Ja, es gibt ständig Neues und da muss man immer versuchen am Ball zu bleiben. Derzeit beschäftigen wir uns zum Beispiel mit den in Kraft getretenen Reformen zur Suizidbeihilfe, zur Geldwäscherei und zu den unbaren Zahlungsmitteln. Außerdem gibt es Reformpläne bei den freiheitsentziehenden vorbeugenden Maßnahmen, beim Korruptionsstrafrecht oder beim Weisungsrecht der Justizministerin. Bei den rechtspolitischen Themen, also bei den für die Zukunft geplanten Änderungen, ist es schwieriger wissenschaftlich fundierte Aussagen zu machen und man muss aufpassen, dass man sie nicht mit persönlichen Werthaltungen vermischt. Allgemein kann man nur sagen, dass gerade im Strafrecht leider oft ein hoher Druck in der Politik und in den Medien entsteht, dass mit einer Reform ein „großer Wurf“ gelingt, also gewissermaßen das Rad neu erfunden wird . Ein gut geplanter „kleiner Wurf“ wäre solchen Reformen oft vorzuziehen.
Wie ist Ihre Begeisterung für das Strafrecht entstanden?
Meine Begeisterung für Wissenschaft im Allgemeinen (z.B. für Physik oder auch für Geschichte) war schon sehr früh vorhanden und zu Beginn des Jusstudiums waren es dann die historischen Fächer wie Römisches Recht und Rechtsgeschichte, die mich fasziniert haben. Man konnte sehen, dass sich manche juristischen Probleme seit Jahrhunderten kaum verändert haben, dass es im Recht aber trotzdem auch Fortschritt geben kann. Dieses innere Spannungsverhältnis gibt es natürlich gerade auch im Strafrecht. Meine Zuneigung zu diesem Fach hat sich aber dann erst allmählich gefestigt.

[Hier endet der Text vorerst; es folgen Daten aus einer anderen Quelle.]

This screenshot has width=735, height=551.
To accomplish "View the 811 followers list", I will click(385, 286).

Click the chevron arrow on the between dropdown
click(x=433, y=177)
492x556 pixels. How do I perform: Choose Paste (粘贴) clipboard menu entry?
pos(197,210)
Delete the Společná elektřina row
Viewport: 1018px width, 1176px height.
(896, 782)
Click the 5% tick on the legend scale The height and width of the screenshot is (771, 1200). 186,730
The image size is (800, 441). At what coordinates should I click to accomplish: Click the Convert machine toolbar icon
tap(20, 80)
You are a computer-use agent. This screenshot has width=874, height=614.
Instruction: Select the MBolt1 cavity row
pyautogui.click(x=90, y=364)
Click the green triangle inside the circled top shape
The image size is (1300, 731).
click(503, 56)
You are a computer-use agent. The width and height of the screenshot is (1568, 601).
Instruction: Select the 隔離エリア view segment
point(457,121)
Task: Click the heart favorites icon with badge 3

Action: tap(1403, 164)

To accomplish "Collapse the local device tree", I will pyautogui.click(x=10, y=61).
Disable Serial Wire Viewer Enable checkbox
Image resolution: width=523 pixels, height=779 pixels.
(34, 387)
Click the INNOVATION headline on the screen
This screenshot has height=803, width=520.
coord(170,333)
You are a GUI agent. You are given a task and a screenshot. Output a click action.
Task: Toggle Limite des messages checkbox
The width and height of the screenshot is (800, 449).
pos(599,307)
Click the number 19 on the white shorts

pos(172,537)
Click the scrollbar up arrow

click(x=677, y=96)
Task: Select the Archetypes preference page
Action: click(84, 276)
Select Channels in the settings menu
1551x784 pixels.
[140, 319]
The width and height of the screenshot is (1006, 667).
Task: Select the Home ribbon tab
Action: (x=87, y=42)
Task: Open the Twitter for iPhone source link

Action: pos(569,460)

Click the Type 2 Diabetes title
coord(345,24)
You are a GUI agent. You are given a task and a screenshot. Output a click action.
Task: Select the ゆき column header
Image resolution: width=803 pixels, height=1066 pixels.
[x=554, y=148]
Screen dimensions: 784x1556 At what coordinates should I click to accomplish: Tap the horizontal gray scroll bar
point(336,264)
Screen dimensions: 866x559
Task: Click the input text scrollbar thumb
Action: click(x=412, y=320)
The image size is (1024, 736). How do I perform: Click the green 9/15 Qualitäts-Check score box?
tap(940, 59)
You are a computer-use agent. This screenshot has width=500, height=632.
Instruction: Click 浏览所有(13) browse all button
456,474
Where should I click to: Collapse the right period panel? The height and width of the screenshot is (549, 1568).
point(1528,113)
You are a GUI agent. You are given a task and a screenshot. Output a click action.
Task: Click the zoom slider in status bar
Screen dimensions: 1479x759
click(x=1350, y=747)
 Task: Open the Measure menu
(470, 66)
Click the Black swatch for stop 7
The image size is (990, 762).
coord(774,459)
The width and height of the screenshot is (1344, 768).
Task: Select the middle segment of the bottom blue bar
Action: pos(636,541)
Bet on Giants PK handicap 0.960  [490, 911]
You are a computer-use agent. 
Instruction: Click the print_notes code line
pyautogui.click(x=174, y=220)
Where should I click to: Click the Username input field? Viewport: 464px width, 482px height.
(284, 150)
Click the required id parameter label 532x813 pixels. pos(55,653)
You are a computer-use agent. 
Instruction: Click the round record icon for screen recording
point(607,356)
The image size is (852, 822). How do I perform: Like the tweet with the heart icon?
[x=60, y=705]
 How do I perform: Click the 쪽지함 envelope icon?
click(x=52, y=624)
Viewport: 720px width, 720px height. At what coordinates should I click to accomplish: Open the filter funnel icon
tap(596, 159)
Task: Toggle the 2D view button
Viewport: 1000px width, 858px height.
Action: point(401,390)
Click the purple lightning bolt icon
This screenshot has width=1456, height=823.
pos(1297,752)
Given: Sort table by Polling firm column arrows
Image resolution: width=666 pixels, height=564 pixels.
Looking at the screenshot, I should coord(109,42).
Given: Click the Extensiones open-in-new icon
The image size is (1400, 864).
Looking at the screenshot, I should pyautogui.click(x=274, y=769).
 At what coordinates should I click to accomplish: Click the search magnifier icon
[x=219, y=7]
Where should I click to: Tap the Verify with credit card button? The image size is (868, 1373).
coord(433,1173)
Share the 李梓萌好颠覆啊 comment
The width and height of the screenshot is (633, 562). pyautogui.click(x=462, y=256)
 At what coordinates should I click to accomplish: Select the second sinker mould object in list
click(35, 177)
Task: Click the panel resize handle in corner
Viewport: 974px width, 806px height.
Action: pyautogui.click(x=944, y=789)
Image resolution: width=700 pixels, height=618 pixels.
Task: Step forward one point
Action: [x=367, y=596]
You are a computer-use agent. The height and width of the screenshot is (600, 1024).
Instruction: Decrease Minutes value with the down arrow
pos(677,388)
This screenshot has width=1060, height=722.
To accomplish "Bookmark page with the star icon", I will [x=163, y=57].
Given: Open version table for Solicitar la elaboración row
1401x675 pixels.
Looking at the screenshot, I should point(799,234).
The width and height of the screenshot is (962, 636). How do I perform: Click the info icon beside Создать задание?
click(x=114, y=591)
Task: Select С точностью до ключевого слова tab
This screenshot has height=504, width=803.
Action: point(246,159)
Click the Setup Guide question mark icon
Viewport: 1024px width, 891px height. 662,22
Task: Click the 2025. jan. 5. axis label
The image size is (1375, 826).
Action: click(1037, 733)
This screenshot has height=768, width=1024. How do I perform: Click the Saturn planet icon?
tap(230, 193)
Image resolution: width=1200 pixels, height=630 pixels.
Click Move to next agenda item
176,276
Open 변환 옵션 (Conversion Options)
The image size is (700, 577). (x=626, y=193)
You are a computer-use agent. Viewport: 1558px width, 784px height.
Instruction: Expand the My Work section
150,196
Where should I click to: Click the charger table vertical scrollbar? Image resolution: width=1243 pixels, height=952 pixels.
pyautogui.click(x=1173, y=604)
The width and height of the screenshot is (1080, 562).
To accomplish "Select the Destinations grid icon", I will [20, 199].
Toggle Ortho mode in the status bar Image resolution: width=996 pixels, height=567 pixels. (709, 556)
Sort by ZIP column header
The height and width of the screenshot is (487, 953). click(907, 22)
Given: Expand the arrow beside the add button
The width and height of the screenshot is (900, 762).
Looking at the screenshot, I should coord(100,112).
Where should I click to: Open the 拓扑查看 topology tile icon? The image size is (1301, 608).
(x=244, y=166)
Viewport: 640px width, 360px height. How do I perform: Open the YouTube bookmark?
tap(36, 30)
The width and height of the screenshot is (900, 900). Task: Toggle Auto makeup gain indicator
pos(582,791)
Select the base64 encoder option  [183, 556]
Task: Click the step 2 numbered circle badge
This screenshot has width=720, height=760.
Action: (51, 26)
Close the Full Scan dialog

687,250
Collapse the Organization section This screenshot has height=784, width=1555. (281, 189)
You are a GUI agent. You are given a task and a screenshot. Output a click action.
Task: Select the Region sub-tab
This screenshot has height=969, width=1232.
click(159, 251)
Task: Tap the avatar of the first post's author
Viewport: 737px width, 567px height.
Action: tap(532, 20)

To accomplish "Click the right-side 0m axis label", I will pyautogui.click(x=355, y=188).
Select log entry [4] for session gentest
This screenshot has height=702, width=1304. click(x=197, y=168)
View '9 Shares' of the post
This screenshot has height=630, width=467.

Wofür brennen Sie bei Ihrer Arbeit?
Ich wünsche mir, dass die Studierenden an meiner eigenen Begeisterung für die Wissenschaft teilhaben können und sehen, bei welchen Fragen ich selbst anstoße und nicht mehr weiterkomme. Bei den Rechtswissenschaften und speziell im Strafrecht und Strafprozessrecht möchte ich außerdem zeigen, wie komplex und fragil das Recht sein kann. Es läuft immer Gefahr, aus den verschiedensten Interessenlagen heraus instrumentalisiert zu werden, aber die Situation ist trotzdem nicht hoffnunglos: Wenn man es vernünftig angeht und auch ein bisschen Glück hat, kann das Recht ein geeignetes Mittel zur gerechten Konfliktlösung und nachhaltigen Friedenssicherung sein.
Gibt es etwas, das Sie heute gut brauchen könnten, im Studium allerdings nicht gelernt haben?
Ja, da gäbe es viel – ich konnte zwar damals neben dem Jusstudium auch ein Musikstudium abschließen, aber ich hätte gern noch viele andere Sachen gelernt, z.B. Philosophie, Geschichte, Psychologie usw… und alles könnte ich heute gut brauchen. Nutzloses Wissen in dem Sinn gibt es ja nicht – jedes Mosaiksteinchen kann wertvoll sein, um die Welt besser zu verstehen.